As of version 5.5, MySQL supports only UTF16 (i.e. big-endian) character set.
This task is about adding UTF-16LE (i.e. little endian).

Rationale
=========
- We need UTF16-LE as a prerequisite for 
  "WL#4616 Support Unicode for Windows command line client",
  as Windows console API functions are all UTF16-LE.

- Sun Globalization rules require us to support UTF-16LE

- UTF16-LE can be useful for other Unicode applications,
  especially on Windows

Jeff Balint (connectors) wrote:
>We are currently doing character set conversions in the driver
>(character_set_results=null).
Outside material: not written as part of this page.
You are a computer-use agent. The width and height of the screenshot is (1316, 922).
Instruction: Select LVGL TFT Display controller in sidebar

We convert it to UTF8, and have our own
>code to convert it to UTF16. If UTF-16LE support is added to the server
>and driver, it should improve performance for apps using many/large
>unicode strings.

Johannes Schlüter wrote:
>PHP 6, which will, probably, be release in 1.5 - 2 years, will use
>Utf-16 internally. In the current development tree of the PHP connectors
>we're converting to UTF-8. So from that side it'd be nice to save that
>conversion.
>...
>PHP 6's Unicode implementation is based on IBM's ICU library which uses
>system dependent endianess. So being able to pass through Utf-16 BE and
>LE would, again, save the conversion on our side.
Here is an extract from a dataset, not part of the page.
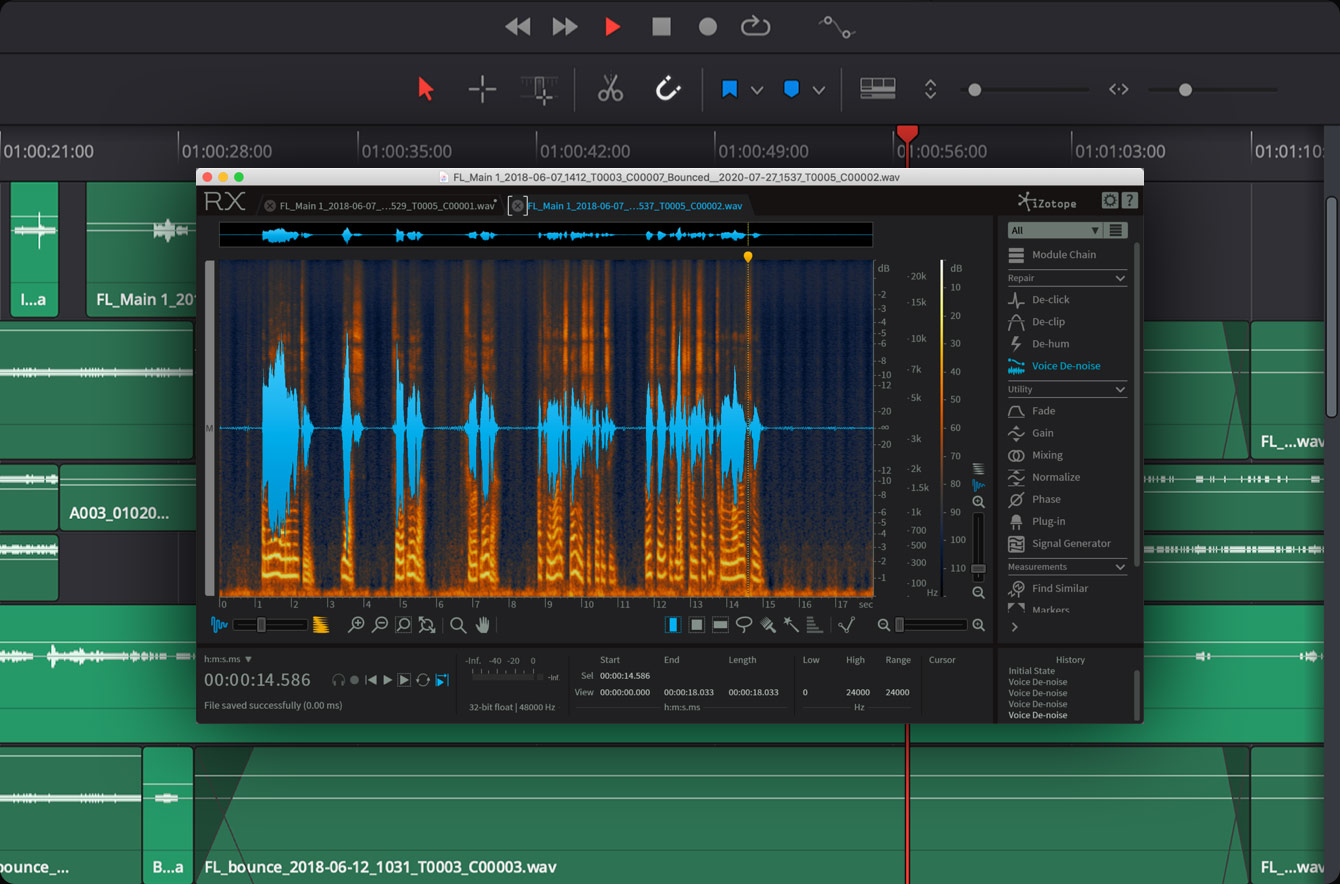Collapse the Repair section

coord(1122,277)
Peter Laursen (Basic Quality Contributor) writes in BUG#52494:
> Server side support for UTF16 (LE) would be
> very nice and would solve quite a lot of problems/issues for Windows
> users working in a multi-lingual environment.

Character set name
==================
MySQL character set name will be utf16le.


Built-in  collation names
=========================
As of WL#4616, utf16le will be used mostly for conversion purposes.
We will NOT implement the whole bunch of language collations for utf16le.
We can add all UCA-based utf16le collations later,
when InnoDB supports 2-byte collations IDs. 
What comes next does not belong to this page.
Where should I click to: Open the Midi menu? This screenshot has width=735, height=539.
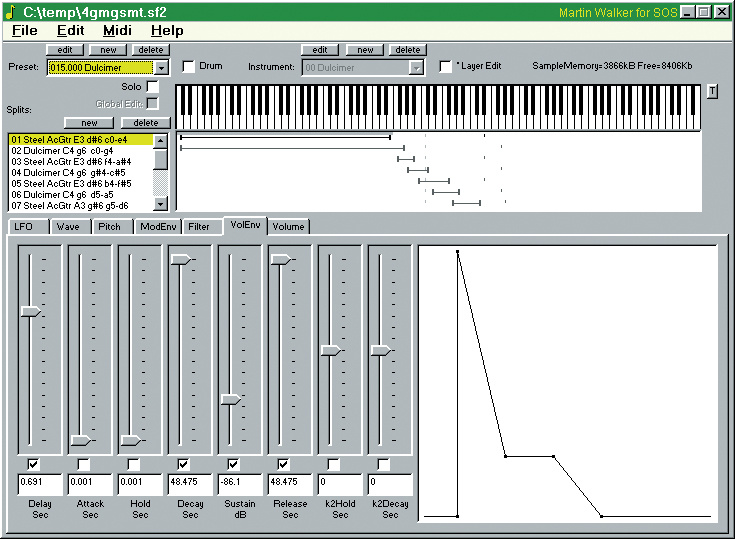[x=117, y=31]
WL#4616 will add two built-in collations:
- utf16le_general_ci, the default collation, case insensitive (similar to
utf16_general_ci)
- utf16le_bin,  case sensitive collation with codepoint-to-codepoint
comparison style

Note, in MySQL-5.5.8 we reverted the part of the patch for:
WL#55980 Character sets: supplementary character _bin ordering is wrong
which made utf16_bin sort in byte-by-byte order.
Now utf16_bin implements code point order. So utf16le_bin and utf16_bin
will give exactly the same character order to each other, and to
utf32_bin/utf8mb4_bin.


User-defined collations
=======================
We will not add utf16le_unicode_ci at this point.
That means adding user-defined collations using character
set definition file Index.xml will not be possible for utf16le.
We'll add utf16le_unicode_ci (together with a possibility to
have user-defined collations) later, when InnoDB supports 2-byte collation IDs.